I can imagine the adrenaline rush when those bulls hit...


----------



## mark_gardner (Mar 18, 2009)

thanks for the reply fellas   to answer deerflys question: we've been catching these things in 25+ feet of water on anything from blue crabs cut in half to live mullet and live pogies, they can also be caught on cut bait as well using as much weight as possible to hold the bottom which typically involves 6 + oz's of lead and  sometimes upwards of 12oz's depending on the current on a 3 way swivel rig or a sliding weight rig with about a foot and a half of leader. once hooked it's game on!! and when boated i treat these fish like they are gold( note how i'm cradling that big boy in the bottom pic) and spend as much time reviving them as necessary untill they swim off on they're own, this is the future of our "redfishery"  been out in the shed today working on the net and the good news is that it looks like it's not ready for the trash can just yet  [smiley=happy.gif]


----------



## Capt Dan Medina (Apr 28, 2008)

sorry to hear about your net.... man i know how aggravating that can be....ive hd to patch mine a few times and it still works almost like new.... Now those are some serious reds.... we dont get them like that very often down here..... congrats on a great day!


----------



## kershelbarfield (Aug 17, 2009)

Wow nice reds . The same thing happened to my 1/4 mesh net but it got torn by oysters. Didn't notice the hole until 20 minutes later after i missed tons of mullet :-[


----------



## JaredFacemyer (Jul 29, 2009)

Congrats those are some really big reds.


----------



## Lil_Tate (Dec 18, 2006)

nice reds...

http://www.youtube.com/watch?v=-58-36lSqG4


----------



## litlblusrn4bigred (Jan 8, 2007)

thats a great problem to have! Nice fish!


----------



## REELKEEN (Mar 24, 2009)

Dang Mark that sounds like a terrible trip. I hate that you had to get all those sore muscles from horsing those big ol' reds in.


----------



## mark_gardner (Mar 18, 2009)

> Dang Mark that sounds like a terrible trip.  I hate that you had to get all those sore muscles from horsing those big ol' reds in.

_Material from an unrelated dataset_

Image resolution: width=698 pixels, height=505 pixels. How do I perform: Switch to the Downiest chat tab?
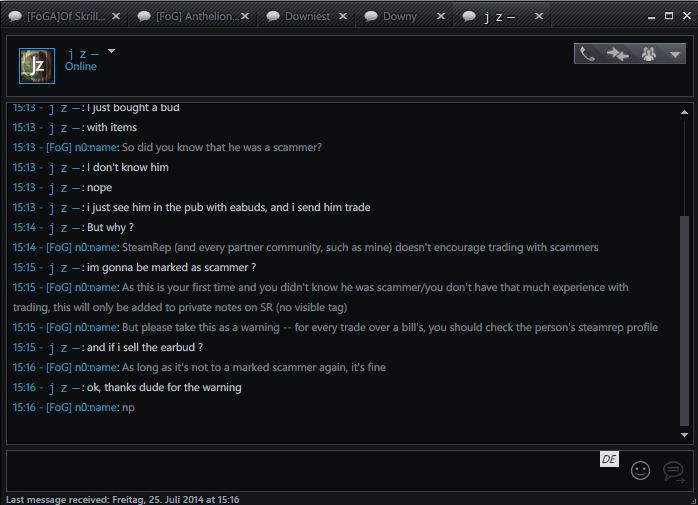pos(304,17)
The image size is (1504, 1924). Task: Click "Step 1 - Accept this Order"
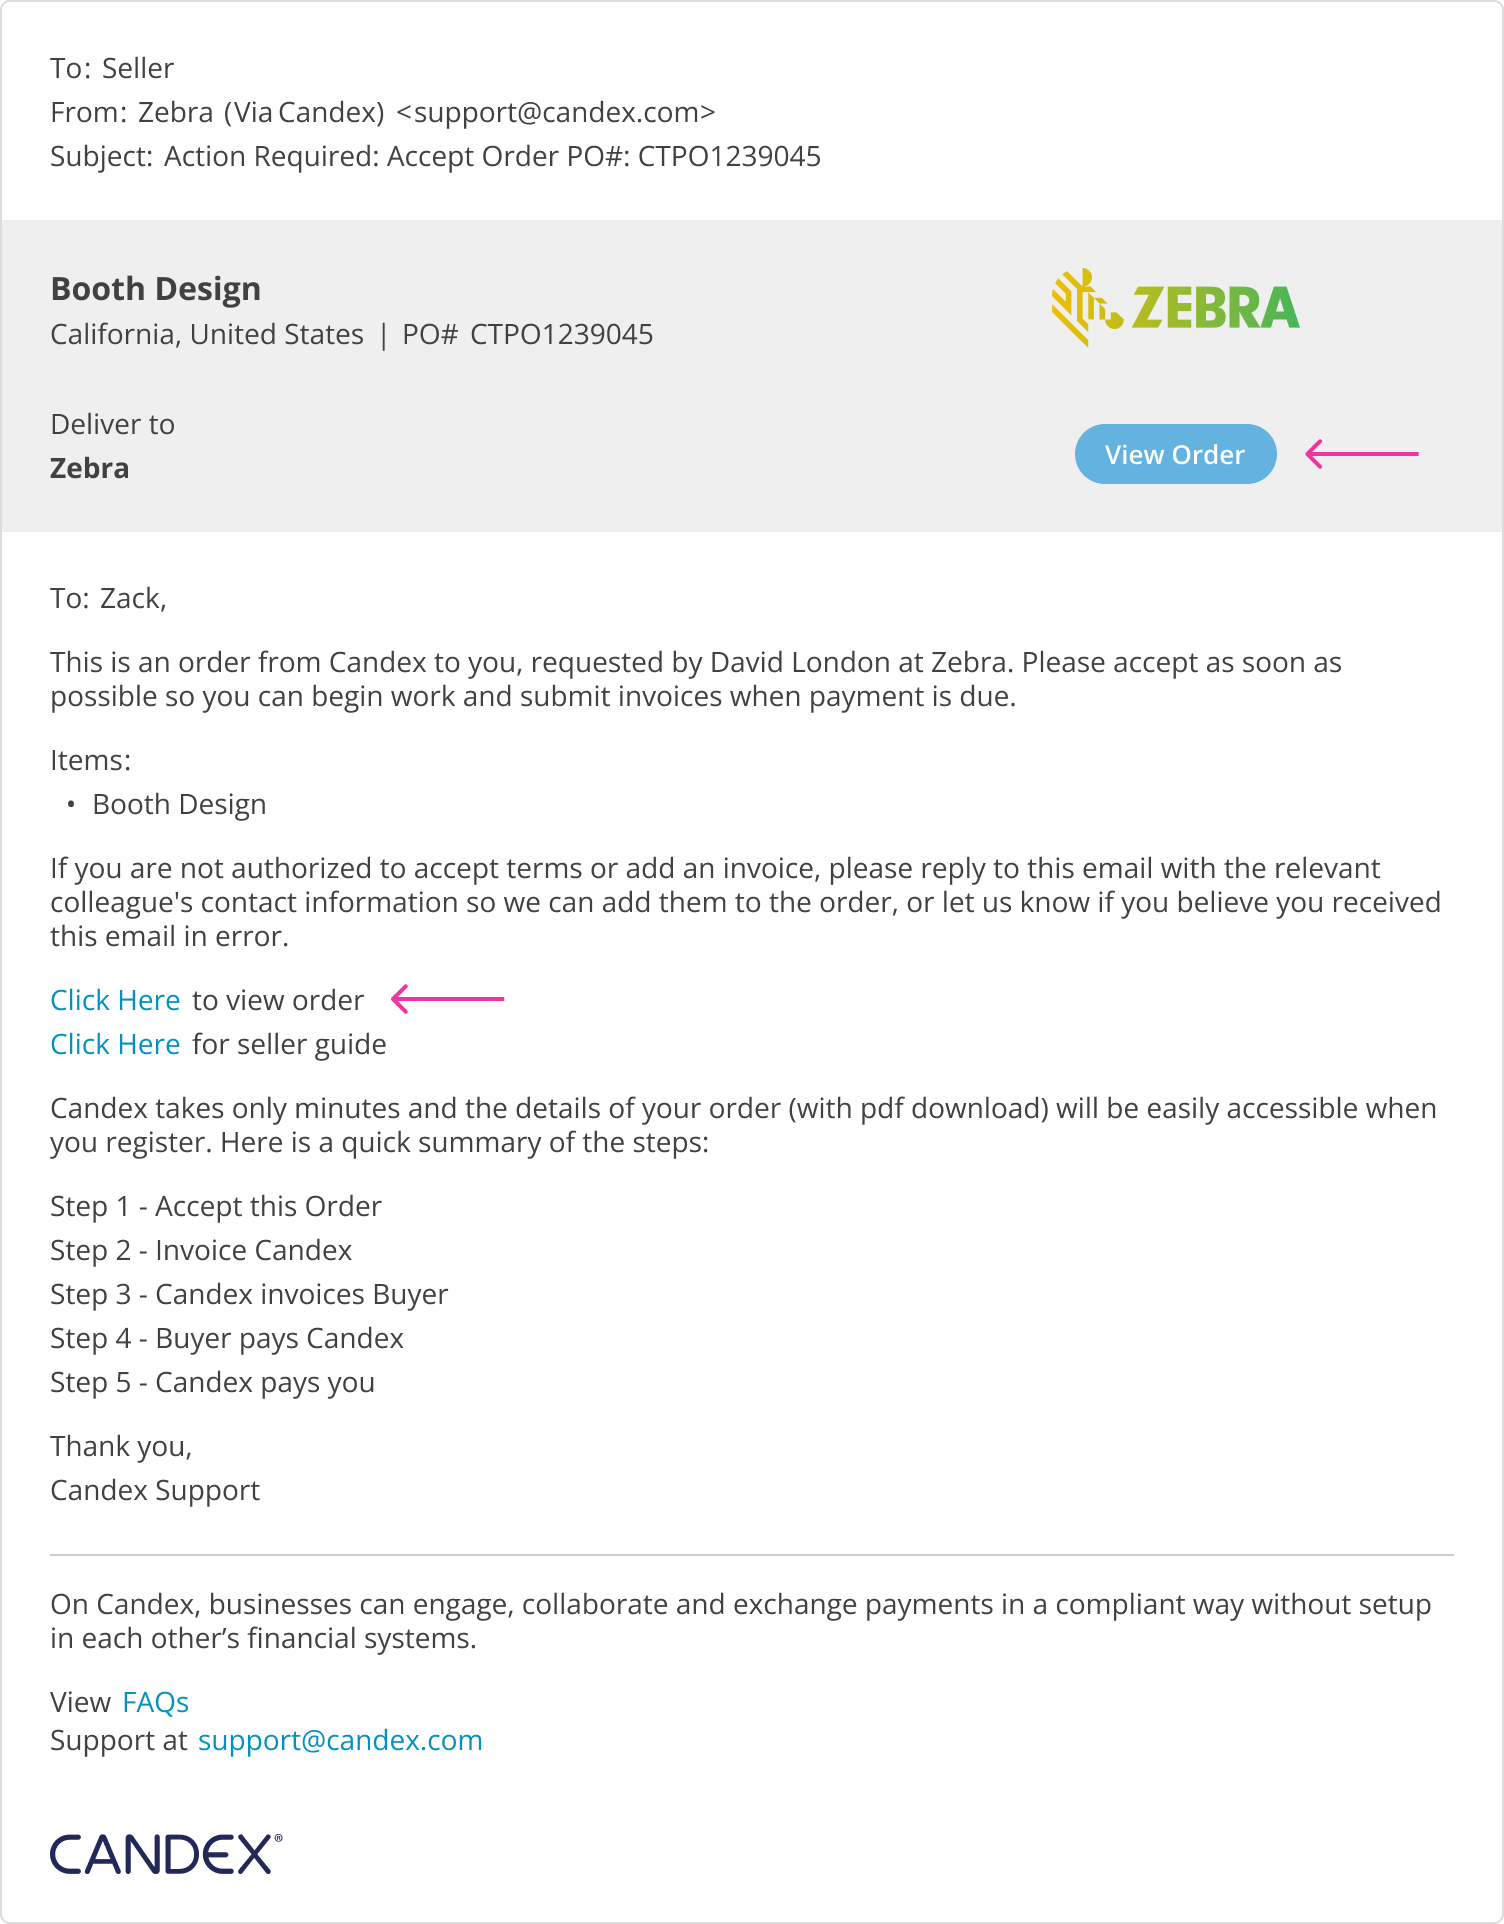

it's a rough life but i do what i gotta do [smiley=1-biggrin.gif]


----------



## HaMm3r (Dec 11, 2006)

Woah! Those are some beauties fo' sure! [smiley=supercool.gif] Your partners there must have been thrilled. But the real question is, did you ever find the flounder you were really targeting. ;D


----------



## Terry (Jul 26, 2009)

-09/30/09- 38.5 inches NO Spot!!


----------



## mark_gardner (Mar 18, 2009)

> -09/30/09- 38.5 inches NO Spot!!


nice red!! where did you find him?


----------